Living in Shepherdstown, Boteler remained active in his community. He led projects to bring the Shenandoah Valley Railroad to Shepardstown, as well as to connect his hometown by telegraph to the wider world. In 1871, Boteler helped found Shepherd College, in the vacant building built by his late son-in-law that Shepherdstown had hoped would remain the county courthouse (Charles Town regained the county seat after considerable litigation). Boteler benefited from legislation restoring political rights to Confederates in June 1872, and then unsuccessfully ran for Congress as an Independent in 1872 and 1874.
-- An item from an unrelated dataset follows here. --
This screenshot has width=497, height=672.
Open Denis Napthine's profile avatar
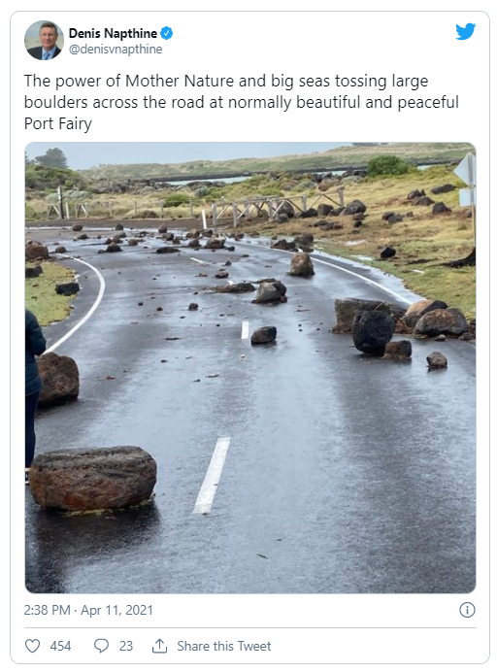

Boteler also continued to write and sketch, although his books about James Rumsey and about temperance were never published. He traveled widely, speaking at Confederate reunions, which delighted in his tales about Stonewall Jackson and J.E.B. Stuart as well as John Brown's raid. In 1883, Boteler responded to a speech by Frederick Douglass at the dedication of Storer College in Harpers Ferry by publishing an article about his experience of that raid in Century Magazine. A decade later the Boston Military History Society bought some of his sketches. His account of Stonewall Jackson's Campaign in 1862 was published posthumously by the Southern Historical Society.
Appointed West Virginia's representative to the Centennial Commission in 1873, Botler was later appointed a member of the Tariff Commission by President Chester A. Arthur (which caused him to travel widely in 1882-1884). He also was employed as a pardon clerk in the Department of Justice by Attorney General Benjamin H. Brewster, serving until 1889. (Following the Panic of 1890, the Republican party would lose badly in the 1990 election)
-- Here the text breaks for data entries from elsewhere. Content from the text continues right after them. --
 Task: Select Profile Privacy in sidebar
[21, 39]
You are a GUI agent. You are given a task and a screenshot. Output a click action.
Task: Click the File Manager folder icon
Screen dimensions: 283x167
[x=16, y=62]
In 1885, the Morgans Grove Agricultural Association held a fair on the property of his neighbor William A. Morgan. The Shenandoah Valley Railroad built a stop for the event, which was a great success. The fair continued annually, becoming a four day event and in June 1889 the association bought Boteler's Fountain Rock property, moved some fair buildings onto it, then constructed a wooden pavilion in 1890.
Death and legacy
Boteler died in Shepherdstown, West Virginia, on May 8, 1892, months after his wife of five decades and was interred with her at Elmwood Cemetery. Duke University's library holds the Boteler family's papers. His diary is in the William Elizabeth Brooks Collection in the Library of Congress.
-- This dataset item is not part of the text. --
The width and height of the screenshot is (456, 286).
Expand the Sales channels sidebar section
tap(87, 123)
The ruins of Boteler's cement mill still exist and were bought in 2011 by a coalition of government and nonprofit groups, with the intention of adding that site to the Antietam National Battlefield Park. The former site of "Fountain Head" overlooking the Potomac River became the site for the gazebo in Morgans Grove Park. Only the spring house (constructed by his father in 1831) remains from Boteler's lifetime. The fairs continued annually after Boteler sold the acreage in 1889, but came on hard times in 1931, so the property was sold to a farmer circa 1941. The Shepherdstown Mens Club bought 20 acres in 1961 for use as a civic park; a gazebo was built on the overlook where the Fountain Head manor house had once stood. Shepherd College in 1952 erected a male residence hall and named it for Boteler, but it was demolished in 1990 when asbestos was discovered.